5.3 The Core Question You’re Answering
How do you transform human-readable source code into executable machine instructions while catching errors and preserving meaning?
This encompasses:
- Tokenizing unstructured text
- Building structured representations
- Verifying semantic correctness
- Translating to target representation
5.4 Concepts You Must Understand First
Before implementing, verify you can answer:
- What is the Chomsky hierarchy and where do programming languages fit?
- Reference: “Engineering a Compiler” Chapter 3
- How does recursive descent parsing work?
- Reference: “Crafting Interpreters” Chapter 6
- What is the difference between syntax and semantics?
- Reference: “Types and Programming Languages” Chapter 1
- How do scopes and closures work?
- Reference: “Engineering a Compiler” Chapter 5
- What is LLVM IR and how is it structured?
- Reference: LLVM Language Reference Manual
5.5 Questions to Guide Your Design
Lexer Design:
- How will you handle Unicode in identifiers and strings?
- How will you track line and column numbers?
- How will you handle unterminated strings or invalid characters?
Parser Design:
- How will you handle operator precedence?
- How will you recover from syntax errors?
- How will you represent optional AST children?
Type System:
- How will you represent function types?
- How will you handle type inference?
- How will you report type errors helpfully?
Code Generation:
- How will you handle local variables in LLVM IR?
- How will you implement control flow?
- How will you call external functions (like print)?
5.6 Thinking Exercise
Before coding, trace through compilation of:
fn max(a: int, b: int) -> int {
if a > b {
return a;
}
return b;
}
Draw:
- Token stream
- AST structure
- Symbol table after parsing
- Type annotations on AST nodes
- LLVM IR (or pseudocode)
5.7 Hints in Layers
Hint 1 - Getting Started: Start with the lexer. Get it fully working before moving to the parser. Test with simple inputs first.
Hint 2 - Parser Structure: Each grammar rule becomes a method. Parse expressions bottom-up (highest precedence first), statements top-down.
Hint 3 - Type Checking: Use the Visitor pattern. Each AST node type has a corresponding check method that returns the node’s type.

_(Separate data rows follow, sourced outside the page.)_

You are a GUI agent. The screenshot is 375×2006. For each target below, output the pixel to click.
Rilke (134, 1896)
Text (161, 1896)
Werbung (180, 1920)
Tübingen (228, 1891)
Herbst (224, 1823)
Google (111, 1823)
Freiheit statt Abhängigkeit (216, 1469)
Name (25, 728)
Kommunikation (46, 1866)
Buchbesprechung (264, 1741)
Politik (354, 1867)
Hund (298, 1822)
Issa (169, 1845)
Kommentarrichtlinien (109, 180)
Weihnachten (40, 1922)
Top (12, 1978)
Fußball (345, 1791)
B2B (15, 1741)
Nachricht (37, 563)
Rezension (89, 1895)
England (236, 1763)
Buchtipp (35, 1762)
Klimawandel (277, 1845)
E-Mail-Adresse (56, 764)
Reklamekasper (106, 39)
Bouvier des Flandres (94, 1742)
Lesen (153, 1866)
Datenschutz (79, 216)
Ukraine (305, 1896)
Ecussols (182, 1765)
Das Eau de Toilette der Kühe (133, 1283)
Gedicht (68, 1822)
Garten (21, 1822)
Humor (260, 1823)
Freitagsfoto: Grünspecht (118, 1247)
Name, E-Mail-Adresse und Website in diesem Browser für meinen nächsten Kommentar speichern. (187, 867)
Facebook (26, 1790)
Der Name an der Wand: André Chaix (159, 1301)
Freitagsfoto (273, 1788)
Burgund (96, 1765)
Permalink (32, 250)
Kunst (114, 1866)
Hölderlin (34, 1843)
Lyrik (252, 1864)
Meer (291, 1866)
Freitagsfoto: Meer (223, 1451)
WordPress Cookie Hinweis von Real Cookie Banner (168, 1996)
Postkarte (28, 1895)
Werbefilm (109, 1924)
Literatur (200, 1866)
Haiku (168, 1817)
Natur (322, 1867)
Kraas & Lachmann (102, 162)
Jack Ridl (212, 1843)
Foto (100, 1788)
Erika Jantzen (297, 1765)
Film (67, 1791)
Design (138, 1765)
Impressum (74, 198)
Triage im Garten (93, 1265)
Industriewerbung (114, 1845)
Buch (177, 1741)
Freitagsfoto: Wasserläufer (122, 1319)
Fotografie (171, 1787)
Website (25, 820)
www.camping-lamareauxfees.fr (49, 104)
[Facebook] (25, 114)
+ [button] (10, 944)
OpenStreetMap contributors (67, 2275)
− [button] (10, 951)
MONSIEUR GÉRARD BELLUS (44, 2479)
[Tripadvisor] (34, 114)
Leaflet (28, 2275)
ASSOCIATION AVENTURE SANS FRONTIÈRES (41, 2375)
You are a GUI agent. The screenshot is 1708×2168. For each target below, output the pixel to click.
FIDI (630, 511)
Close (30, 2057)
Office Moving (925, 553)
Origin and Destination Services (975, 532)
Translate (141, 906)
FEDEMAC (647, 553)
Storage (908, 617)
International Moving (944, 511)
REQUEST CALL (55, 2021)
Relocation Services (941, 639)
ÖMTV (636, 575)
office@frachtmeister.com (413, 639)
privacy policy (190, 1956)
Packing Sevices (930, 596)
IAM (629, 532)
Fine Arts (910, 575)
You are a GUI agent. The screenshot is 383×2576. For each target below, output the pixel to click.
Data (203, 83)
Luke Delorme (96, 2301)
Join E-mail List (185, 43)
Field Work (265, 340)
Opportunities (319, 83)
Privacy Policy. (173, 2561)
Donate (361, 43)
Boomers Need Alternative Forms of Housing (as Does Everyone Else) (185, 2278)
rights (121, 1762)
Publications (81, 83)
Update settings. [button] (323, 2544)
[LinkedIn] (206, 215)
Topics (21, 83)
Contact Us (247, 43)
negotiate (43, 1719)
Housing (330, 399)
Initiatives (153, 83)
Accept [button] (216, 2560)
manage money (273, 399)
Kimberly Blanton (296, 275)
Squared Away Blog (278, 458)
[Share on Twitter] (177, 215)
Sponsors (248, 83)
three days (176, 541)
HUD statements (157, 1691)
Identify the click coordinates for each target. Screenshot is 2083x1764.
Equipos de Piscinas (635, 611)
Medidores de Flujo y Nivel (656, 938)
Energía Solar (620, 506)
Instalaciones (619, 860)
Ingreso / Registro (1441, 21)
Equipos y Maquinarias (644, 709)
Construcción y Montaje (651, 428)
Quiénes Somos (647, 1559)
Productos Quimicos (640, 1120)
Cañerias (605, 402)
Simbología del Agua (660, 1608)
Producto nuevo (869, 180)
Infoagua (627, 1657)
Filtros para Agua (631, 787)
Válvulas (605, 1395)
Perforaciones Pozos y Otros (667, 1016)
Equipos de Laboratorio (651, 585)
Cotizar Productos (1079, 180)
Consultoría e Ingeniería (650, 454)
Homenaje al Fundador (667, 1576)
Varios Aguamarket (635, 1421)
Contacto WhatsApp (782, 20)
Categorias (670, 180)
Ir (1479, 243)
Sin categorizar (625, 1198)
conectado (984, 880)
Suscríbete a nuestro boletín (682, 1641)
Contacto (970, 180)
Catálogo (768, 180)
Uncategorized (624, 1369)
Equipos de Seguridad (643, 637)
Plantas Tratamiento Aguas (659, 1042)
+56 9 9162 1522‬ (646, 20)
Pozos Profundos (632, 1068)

Hint 4 - LLVM IR: Study the Kaleidoscope tutorial. Create a module, function, basic blocks, then emit instructions.
5.8 The Interview Questions They’ll Ask
- “Explain the phases of compilation.”
- Expected: Lexing, parsing, semantic analysis, optimization, code generation
- “How do you implement operator precedence?”
- Expected: Pratt parsing or precedence climbing in recursive descent
- “What is the difference between static and dynamic typing?”
- Expected: Static checked at compile time, dynamic at runtime
- “How does name resolution work with nested scopes?”
- Expected: Scope chain, shadowing, capture for closures
- “What is SSA form and why is it useful?”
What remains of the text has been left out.